This is the result in Postman

Screenshot of JSON results for generate request

Additional Resources

Check the list of available models in Ollama in their library.

Pull your model from the Ollama server using this command

ollama pull phi3

Run the model using this command

ollama run phi3

Note: Visit this link https://github.com/ollama/ollama/blob/main/docs/api.md to learn more

Calling Ollama from Python

You can use requests or urllib3 to make requests to the local server endpoints used above.
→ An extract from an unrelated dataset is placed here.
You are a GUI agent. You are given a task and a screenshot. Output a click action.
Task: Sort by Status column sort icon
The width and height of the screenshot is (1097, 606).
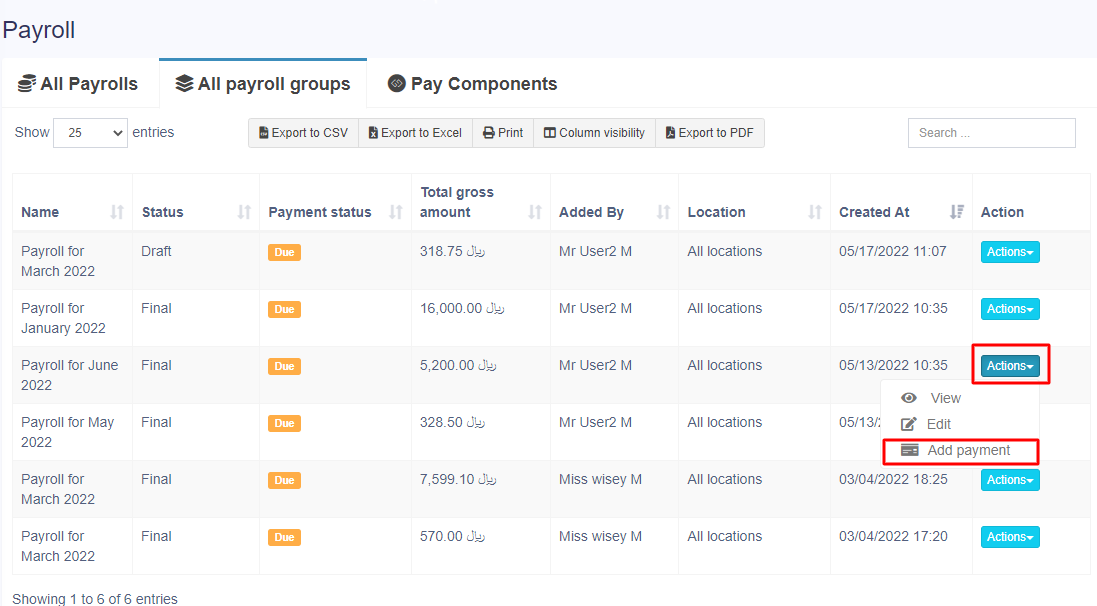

However, a popular way to use Ollama in Python is via the openai SDK, since Ollama provides OpenAI-compatible server endpoints as well.

Here is an example for phi3-mini:

import openai

client = openai.OpenAI(
    base_url="http://localhost:11434/v1",
    api_key="nokeyneeded",
)

response = client.chat.completions.create(
    model="phi3",
    temperature=0.7,
    n=1,
    messages=[
        {"role": "system", "content": "You are a helpful assistant."},
        {"role": "user", "content": "Write a haiku about a hungry cat"},
    ],
)

print("Response:")
print(response.choices[0].message.content)

Calling Ollama from JavaScript

// Example of Summarize a file with Phi-3
script({
    model: "ollama:phi3",
    title: "Summarize with Phi-3",
    system: ["system"],
})

// Example of summarize
const file = def("FILE", env.files)
$`Summarize ${file} in a single paragraph.`

Calling Ollama from C#

Create a new C# Console application and add the following NuGet package:

dotnet add package Microsoft.SemanticKernel --version 1.13.0

Then replace this code in the Program.cs file

using Microsoft.SemanticKernel;
using Microsoft.SemanticKernel.ChatCompletion;

// add chat completion service using the local ollama server endpoint
#pragma warning disable SKEXP0001, SKEXP0003, SKEXP0010, SKEXP0011, SKEXP0050, SKEXP0052
builder.AddOpenAIChatCompletion(
    modelId: "phi3.5",
    endpoint: new Uri("http://localhost:11434/"),
    apiKey: "non required");

// invoke a simple prompt to the chat service
string prompt = "Write a joke about kittens";
var response = await kernel.InvokePromptAsync(prompt);
Console.WriteLine(response.GetValue<string>());

Run the app with the command:

dotnet run